4. Materials and Methods
4.1. Participants and Experimental Design
For this exploratory study, healthy recreationally active men (n = 16, Caucasian, age: 23 ± 3 years, body mass: 79 ± 11 kg, height: 179 ± 5 cm) volunteered. Sample size was based on a previous study examining the effects of NZBC extract on high-intensity running performance [1]. Participants were current participants in sport/training activities or habitual exercise with high-intensity, intermittent running. Participants had no known allergy to anthocyanin-containing foods or products and they were not allowed to take other dietary supplements during the study. The study was approved by the University of Chichester Research Ethics Committee (approval date: 21 June 2016, approval code: 2425_12). Methodological procedures of the study adhered to the guidelines of the Declaration of Helsinki by the World Medical Association. Participants provided written informed consent after receiving written information about the objectives, the experimental procedures, and the requirements of participation in the study. The study had a placebo-controlled, randomized, cross-over design. The main objective of this exploratory study was to identify participants with a predominant type I or type II muscle fibre typology using an in vivo fatiguing exercise protocol with repeated voluntary maximal contraction of the m. quadriceps femoris by Hamada et al. [17]. Fibre type was inferred indirectly via isometric fatigue and not by muscle biopsy, and the fatigue profile may be influenced by training status, motivation, or other neuromuscular factors. For the participants with a predominant type I or type II muscle fibre typology, the performance responses with intake of New Zealand blackcurrant extract on high-intensity intermittent running protocol were examined. Note that the data for the cohort and inter-individual responses to repeated testing were reported elsewhere [29].

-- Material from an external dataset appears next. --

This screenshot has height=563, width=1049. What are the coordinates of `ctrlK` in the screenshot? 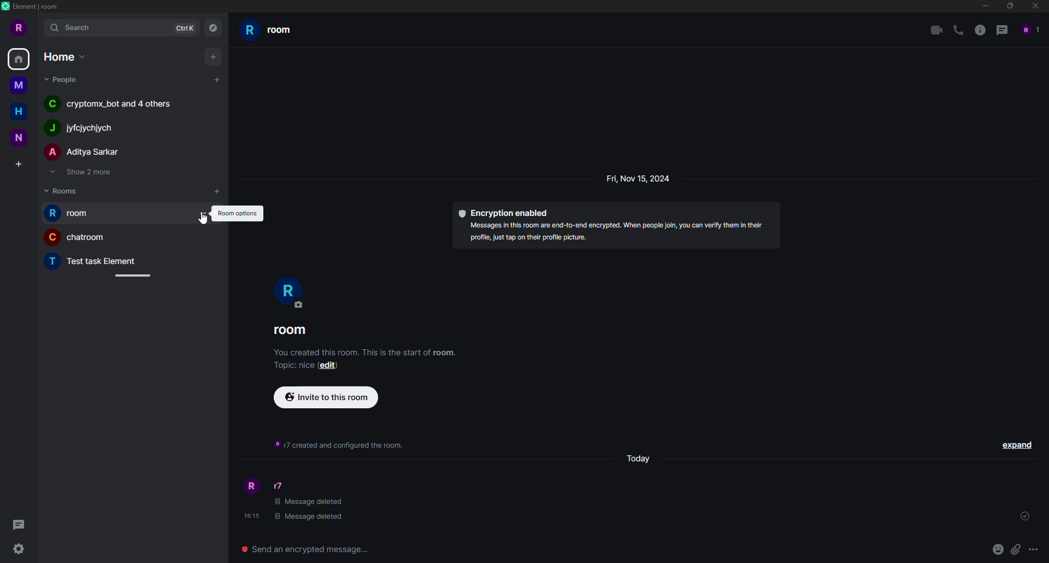 It's located at (185, 27).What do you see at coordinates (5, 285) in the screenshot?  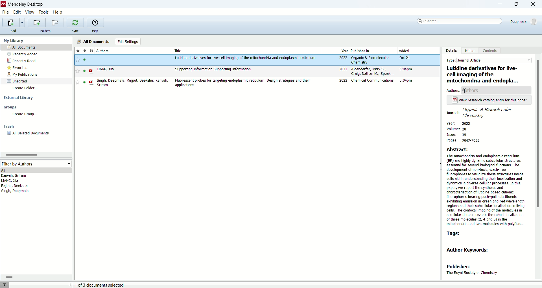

4.2. Fatigue Testing of the Quadriceps Femoris Muscles with Isometric Contractions
The participants were positioned on a custom-built chair. One Velcro strap over the chest and one over the belly were used to hold the upper body firmly against the back of the chair. The participants were required to keep the arms crossed across their chest and instructed to keep the upper body straight and not lean forward during the force recordings measurements of the m. quadriceps femoris. A custom-made metal clamp was positioned around the lower right leg above the medial malleolus with a polyester strap. The metal clamp was connected with a steel chain to allow for the connection of the ankle with a calibrated s-beam load cell (RS 250 kg, Tedea Huntleigh, Cardiff, UK). Sampling frequency of the force recordings of the m. quadriceps femoris was 1000 Hz (PowerLab data acquisition system, ADinstruments Ltd., Oxford, UK). The force recordings were displayed on a computer screen [(Chart for Windows (Chart 4 V4.1.2, AD Instruments, Oxford, UK)] that was positioned about 1.5 m in front of the participants. All participants practiced maximal isometric voluntary contractions and the fatiguing exercise protocol with repeated maximal isometric voluntary contractions. In brief, the fatiguing exercise protocol by Hamada et al. [17] consists of 16 iMVCs of 5 s each with a 3 s rest period.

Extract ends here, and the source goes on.